Por cá vamos tendo um governo suficientemente subserviente aos interesses do capital transnacional, subserviência que se traduz nos cortes, que se realizam e continuam a realizar, sobre todos os serviços públicos e os direitos laborais. É certo que estes factos não vão levar a manifestações que cerquem ou invadam o Parlamento, mas seguramente que os protestos do dia 19 terão uma expressão muito importante. Refiro-me ao dia 19 e não ao protesto convocado via redes sociais para o dia 12. Não que dentro destes protestos não existam reivindicações muito honestas e muito justas, mas porque este projecto reage mal à expressão social que são os partidos, refugiando-se num auto-denominado apartidarismo, que mais não é que a incapacidade de entender que os partidos são associações de cidadãos, ligados pela defesa de interesses comuns e que partilham uma visão e um projecto de sociedade.
Não há mudanças sociais, nem há mudança das instituições, sem sabermos o que pretendemos e como pretendemos chegar lá. Sem isso estamos a fomentar o engano, a incapacidade para a mudança, e a abrir as tais brechas provocadas pela falta de clareza de objectivos dos movimentos.
Tentar chamar à colação a dita sociedade civil não é mais do que uma cortina de fumo que conduz à inacção. Não existe outra sociedade que não a civil. A sociedade castrense existe apenas dentro dos quartéis e, excepto em casos excepcionais, a sua actuação política é muito limitada. A ideia que os políticos constituem uma sociedade à parte, é não só perversa, quanto é estimulada por um afastamento das populações em relação aos seus representantes que é, em não pequena medida, da própria responsabilidade da dita “sociedade civil” que desconhece, e espalha o desconhecimento, sobre as formas de contacto e exigência aos representantes eleitos.

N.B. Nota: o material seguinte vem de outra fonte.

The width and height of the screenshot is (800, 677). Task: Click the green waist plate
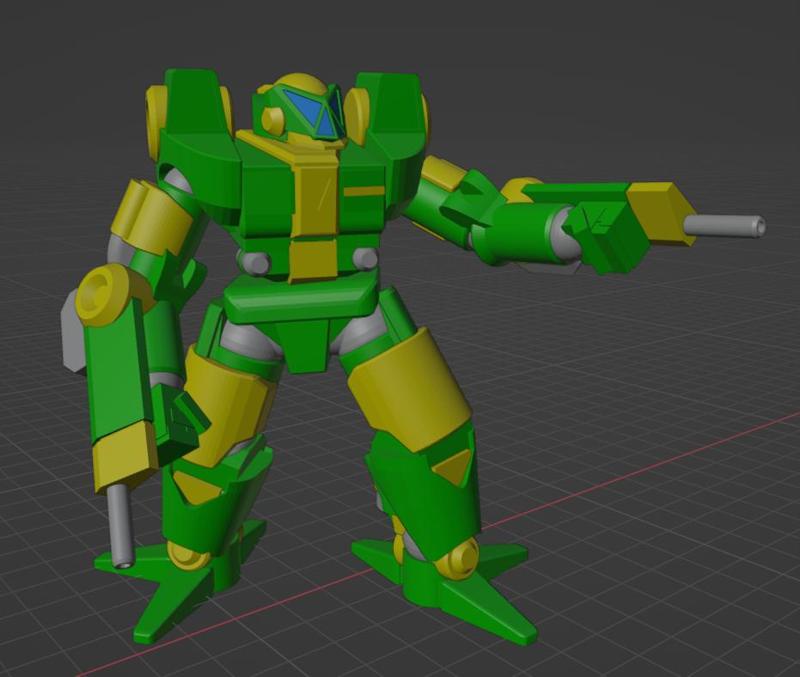pyautogui.click(x=300, y=300)
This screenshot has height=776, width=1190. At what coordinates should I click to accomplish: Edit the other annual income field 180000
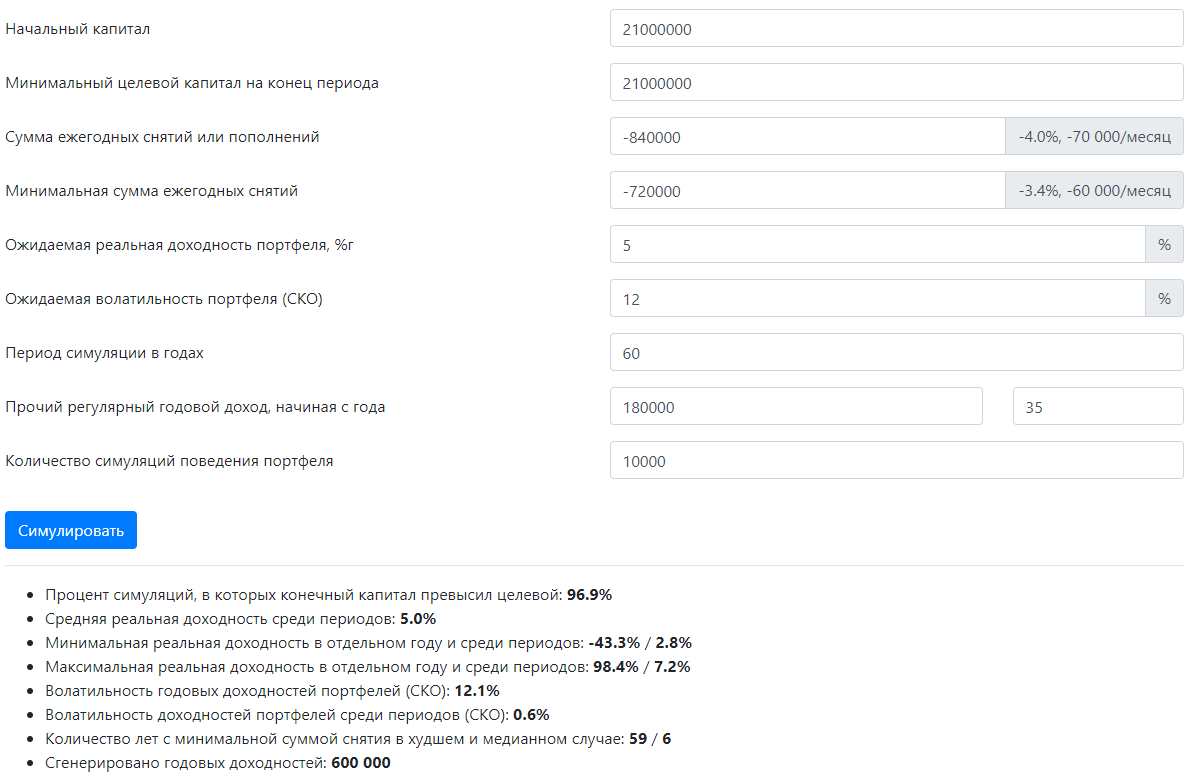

Deste desconhecimento sai a ideia absolutamente absurda de que haveria de purgar as instituições via redução do seu número, quer sejam deputados, municípios ou freguesias. O mito que saem caros e que são responsáveis pelos cortes salariais e sociais, cai por terra assim que são comparados aos números de cargos de nomeação, como Governos civis e Comissões de Coordenação e Desenvolvimento Regional, esses sim que não se conhecem, não se controlam e que possuem poder muito real.
O tempo que se foi escapando por entre os meus dedos durante este mês, e a verdade é que o tempo perdido jamais se recupera, obrigou-me a ser um pouco mais extenso e se calhar maçador. Mas espero que ainda assim alguma coisa desta reflexão seja aproveitável a quem quer que seja que leia este blog.